» The data
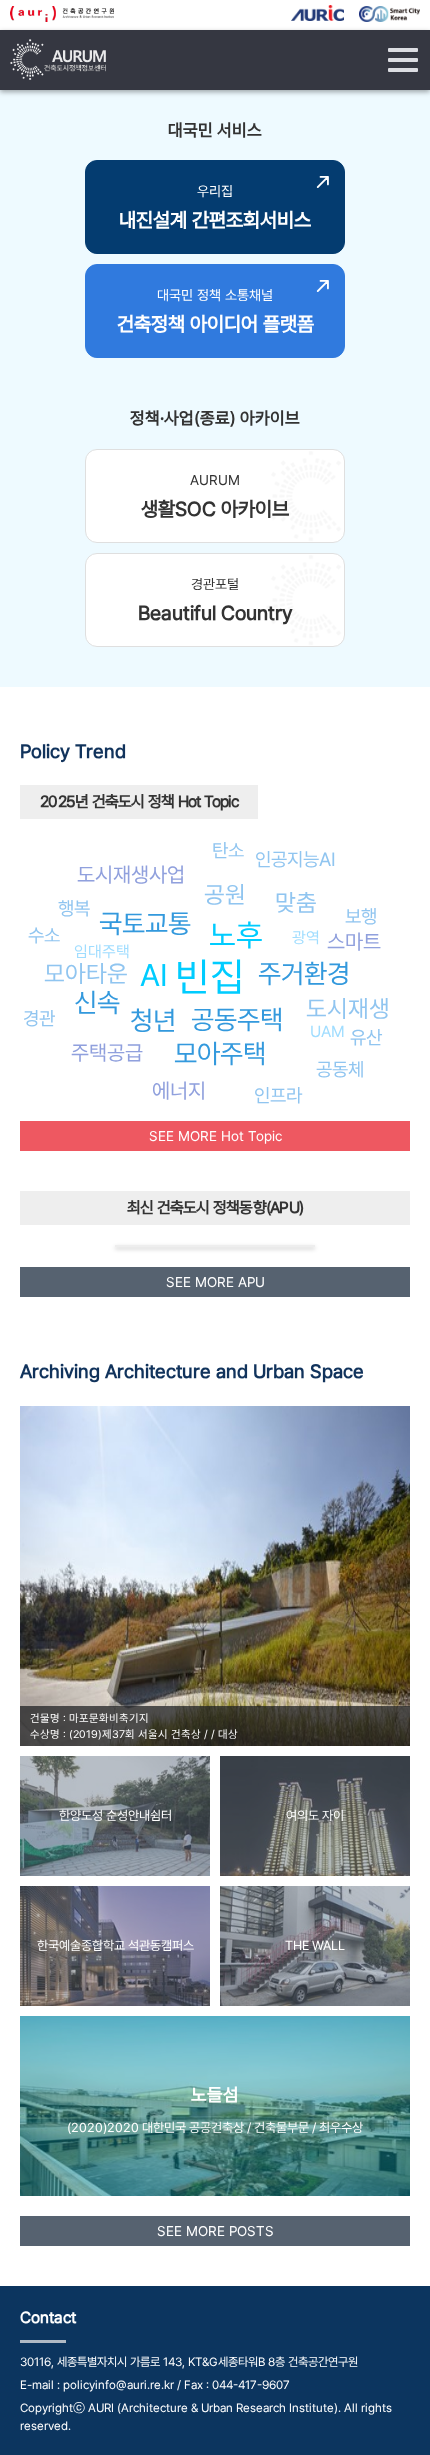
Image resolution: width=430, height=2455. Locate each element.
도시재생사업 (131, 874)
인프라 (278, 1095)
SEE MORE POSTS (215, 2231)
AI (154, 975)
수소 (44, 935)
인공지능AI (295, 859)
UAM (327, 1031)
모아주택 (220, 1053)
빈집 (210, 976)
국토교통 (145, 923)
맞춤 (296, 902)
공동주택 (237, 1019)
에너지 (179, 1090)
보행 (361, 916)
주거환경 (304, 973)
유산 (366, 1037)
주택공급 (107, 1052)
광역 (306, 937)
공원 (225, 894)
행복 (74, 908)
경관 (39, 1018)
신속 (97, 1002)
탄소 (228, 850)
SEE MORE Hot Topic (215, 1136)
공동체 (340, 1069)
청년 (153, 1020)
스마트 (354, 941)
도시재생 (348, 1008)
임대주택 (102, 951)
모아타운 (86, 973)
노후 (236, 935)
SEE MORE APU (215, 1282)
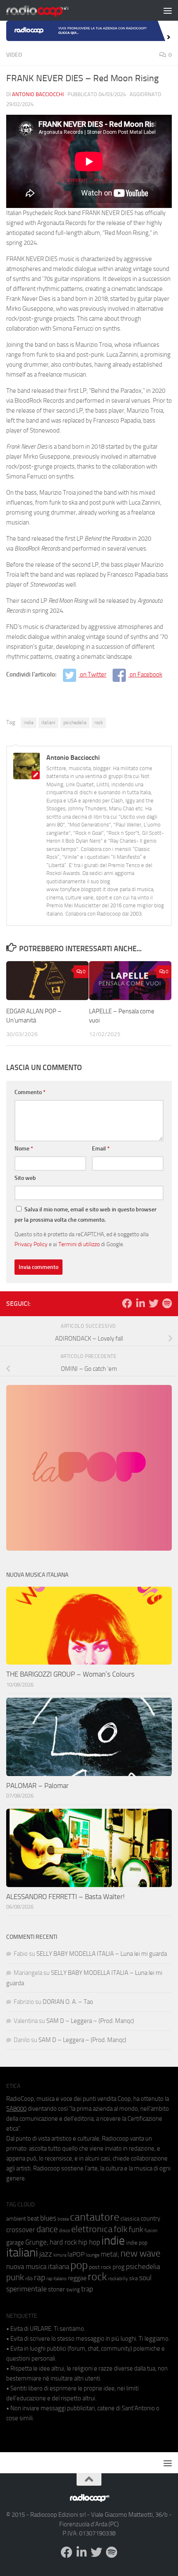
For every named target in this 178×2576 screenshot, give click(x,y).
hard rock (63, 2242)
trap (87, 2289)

--

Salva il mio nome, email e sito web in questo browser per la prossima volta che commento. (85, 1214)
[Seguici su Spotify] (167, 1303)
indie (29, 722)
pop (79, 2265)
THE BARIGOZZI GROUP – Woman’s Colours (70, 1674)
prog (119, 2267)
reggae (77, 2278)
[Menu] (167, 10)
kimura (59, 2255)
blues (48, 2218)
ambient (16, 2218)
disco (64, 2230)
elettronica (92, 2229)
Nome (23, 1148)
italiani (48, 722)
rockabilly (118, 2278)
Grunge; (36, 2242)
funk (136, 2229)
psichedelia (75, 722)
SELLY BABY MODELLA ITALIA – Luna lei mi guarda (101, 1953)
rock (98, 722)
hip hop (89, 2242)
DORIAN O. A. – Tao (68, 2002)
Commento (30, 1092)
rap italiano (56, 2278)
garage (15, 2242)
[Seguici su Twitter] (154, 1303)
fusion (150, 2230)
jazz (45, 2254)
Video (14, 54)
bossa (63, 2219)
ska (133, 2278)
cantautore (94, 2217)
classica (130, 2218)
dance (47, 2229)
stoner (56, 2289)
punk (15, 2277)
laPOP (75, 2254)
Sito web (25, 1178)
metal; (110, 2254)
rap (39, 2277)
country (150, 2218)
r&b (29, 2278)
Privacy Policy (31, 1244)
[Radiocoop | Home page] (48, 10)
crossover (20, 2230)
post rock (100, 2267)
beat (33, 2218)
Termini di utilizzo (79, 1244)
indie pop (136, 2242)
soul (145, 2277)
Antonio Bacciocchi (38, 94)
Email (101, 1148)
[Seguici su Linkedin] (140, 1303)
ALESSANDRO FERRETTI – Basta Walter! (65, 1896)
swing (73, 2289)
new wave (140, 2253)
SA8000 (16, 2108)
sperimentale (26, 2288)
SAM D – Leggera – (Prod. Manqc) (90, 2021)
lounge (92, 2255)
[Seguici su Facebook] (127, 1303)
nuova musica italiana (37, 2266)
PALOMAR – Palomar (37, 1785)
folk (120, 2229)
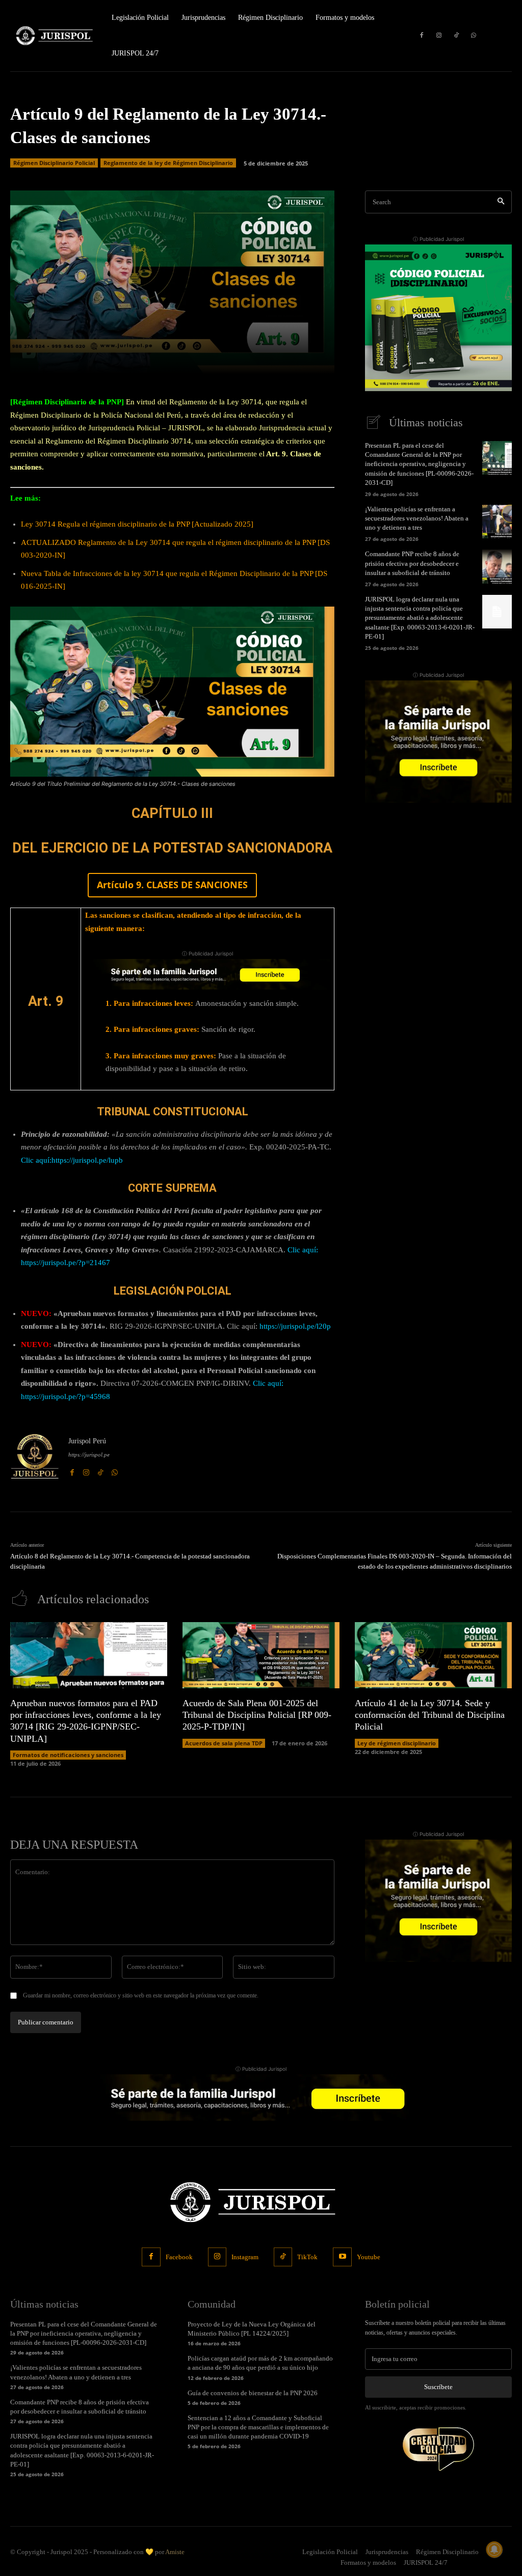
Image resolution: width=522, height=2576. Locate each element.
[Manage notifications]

» Assignment
Tell how many lines of the listing above contain "each", giving the number alone.

» Solution to this task
2